Below is what it looks like when a query plan fails or changes unexpectedly (uuid is scrubbed for privacy):

And this is what it looks like when everything passes cleanly:

Each PR runs in isolation, so we don't run into merge conflicts or stale data. It is wired directly into our CI. This setup gives us confidence that changes won't introduce regressions—without needing to test every customer setup manually. In addition, we can review Query Plan changes when we intentionally introduce them, ensuring that they match our customers' expectations.
So how does this all work behind the scenes?
Under the Hood: Snapshotter + Query Planner Tester
Two main components make this work behind the scenes: the snapshotter and the Query Planner Tester.
The snapshotter is a service that regularly pulls in the operations and the execution config our customers are running in production (again, only if they've opted in via metrics). It doesn't include any data, just the queries themselves and the execution config. These are saved as snapshots and organized by tenant.
Then there's the Query Planner Tester—a GitHub Action that runs those snapshots against the specified Router and CLI versions. It generates the query plans and checks for any changes or errors. If something looks off, the PR will be blocked until a human can review it.
And because each workflow runs on its own branch, it can scale cleanly, even when multiple PRs are open at the same time. Of course, running these checks at scale comes with its own challenges.
Performance Notes: CI-Friendly, CPU-Hungry
Query Planning is unsurprisingly CPU-intensive. It doesn't use much memory, but it does push the processor.
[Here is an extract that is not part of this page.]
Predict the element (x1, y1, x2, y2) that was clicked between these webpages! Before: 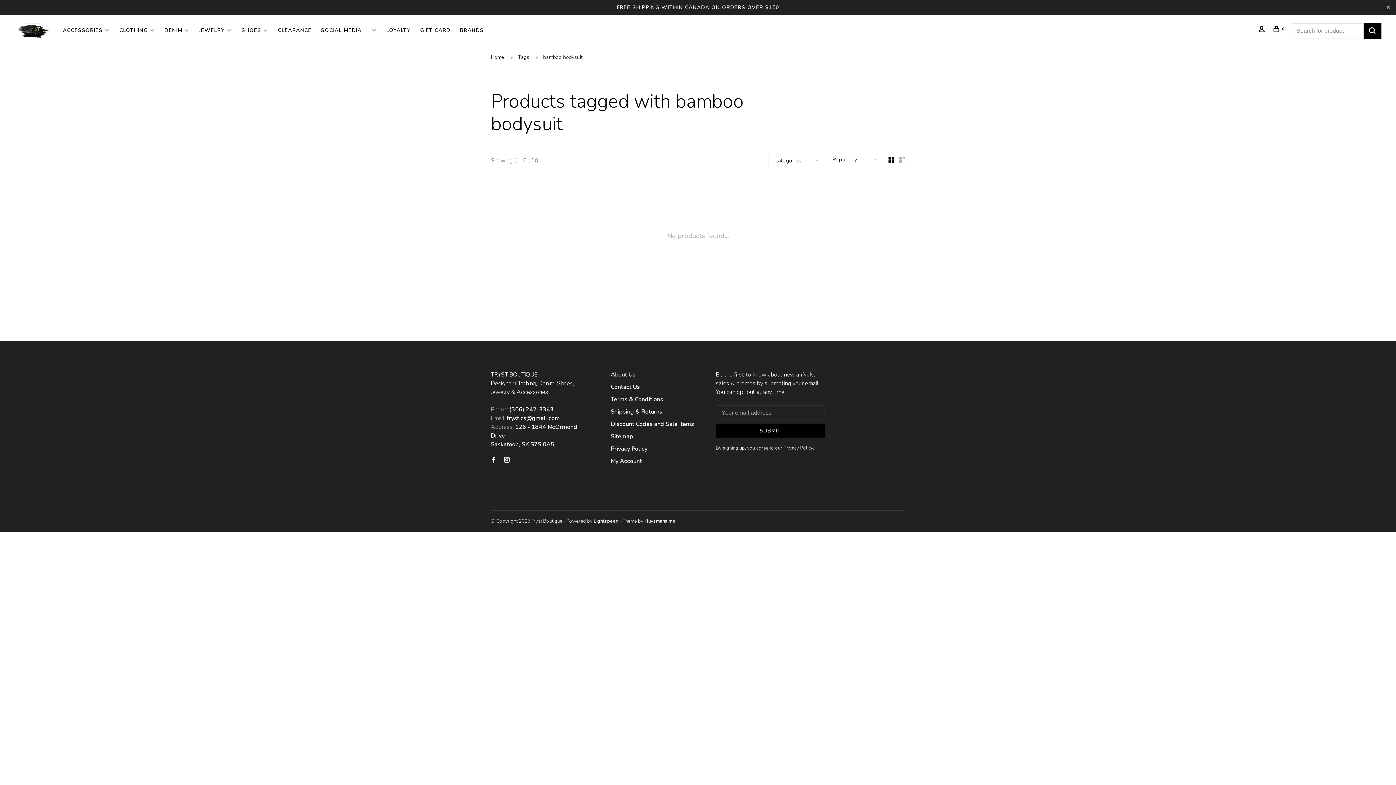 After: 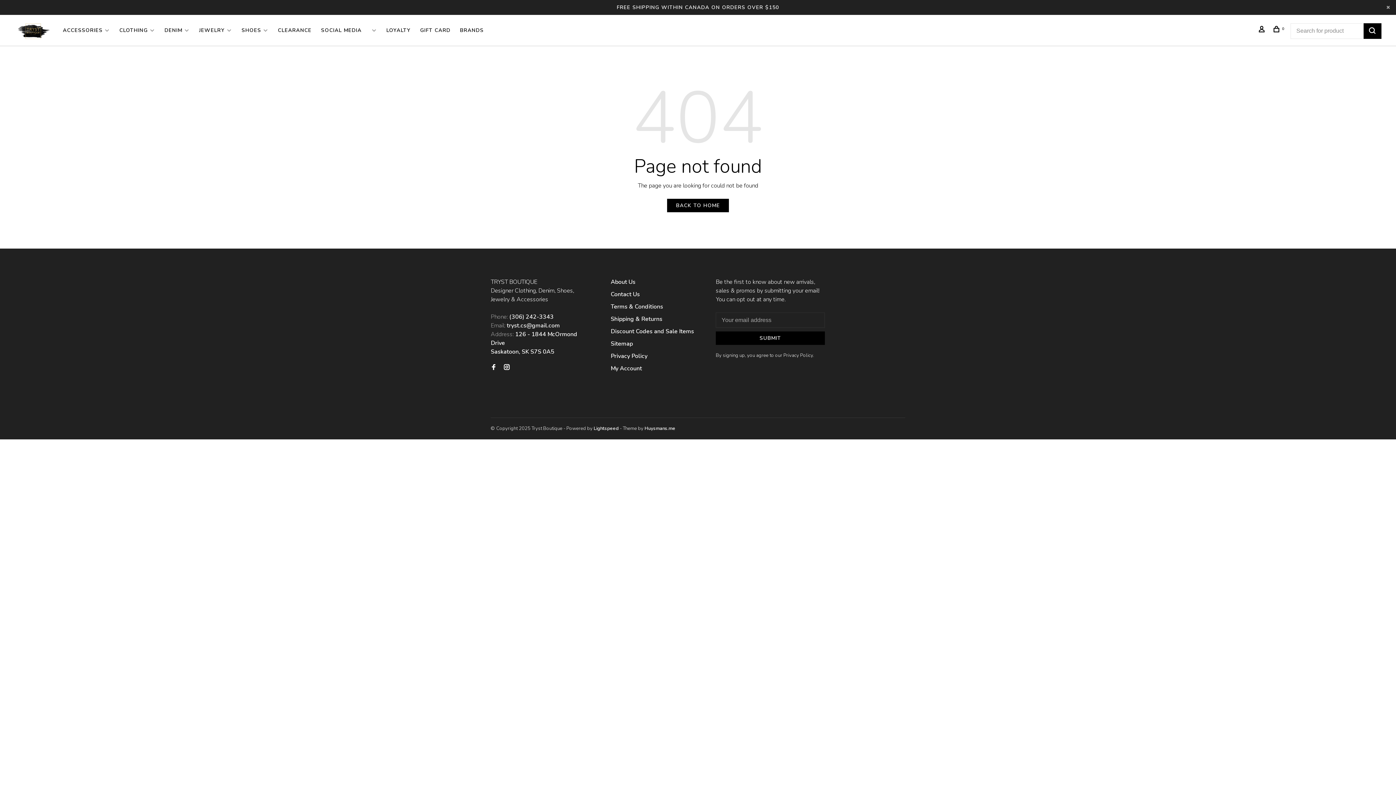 Action: bbox: (1363, 23, 1381, 38)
Since we're running these checks inside GitHub-hosted CI workflows, we have to keep an eye on how long things take—especially now that we're checking queries from every opted-in customer on every PR.
So far, the runtimes have been reasonable, but we're still monitoring closely. If it starts to slow things down too much, we have options: Optimize the planner logic or scale up to larger GitHub runners. Either way, it's better for it to take a bit longer and catch a breaking change than to merge something that breaks production.
Keeping federation velocity and query plan stability in balance is tricky. Like juggling on a unicycle, it takes coordination, timing, and a steady hand.
That’s why this tooling matters.
Conclusion: Quality as a Culture
This kind of tooling isn't glamorous. It doesn't ship new features or show up in a product demo. But it's the kind of quiet, behind-the-scenes work that is designed to keep everything else running smoothly.
You can't rely on best intentions alone when operating at scale—with hundreds of subgraphs, thousands of queries, and multiple teams contributing. You need guardrails. You need automation. You need confidence.
This team effort reflects something we care deeply about: building with care, thinking ahead, and never settling. Because in the never-ending quest for quality, every little step counts.
It's also a reminder that when there's no official spec to lean on, the only real guide is how things behave in the wild—and how we choose to respond to that.
Which leads to an interesting question:
If Hyrum's Law is true, is a very comprehensive test suite better than a specification?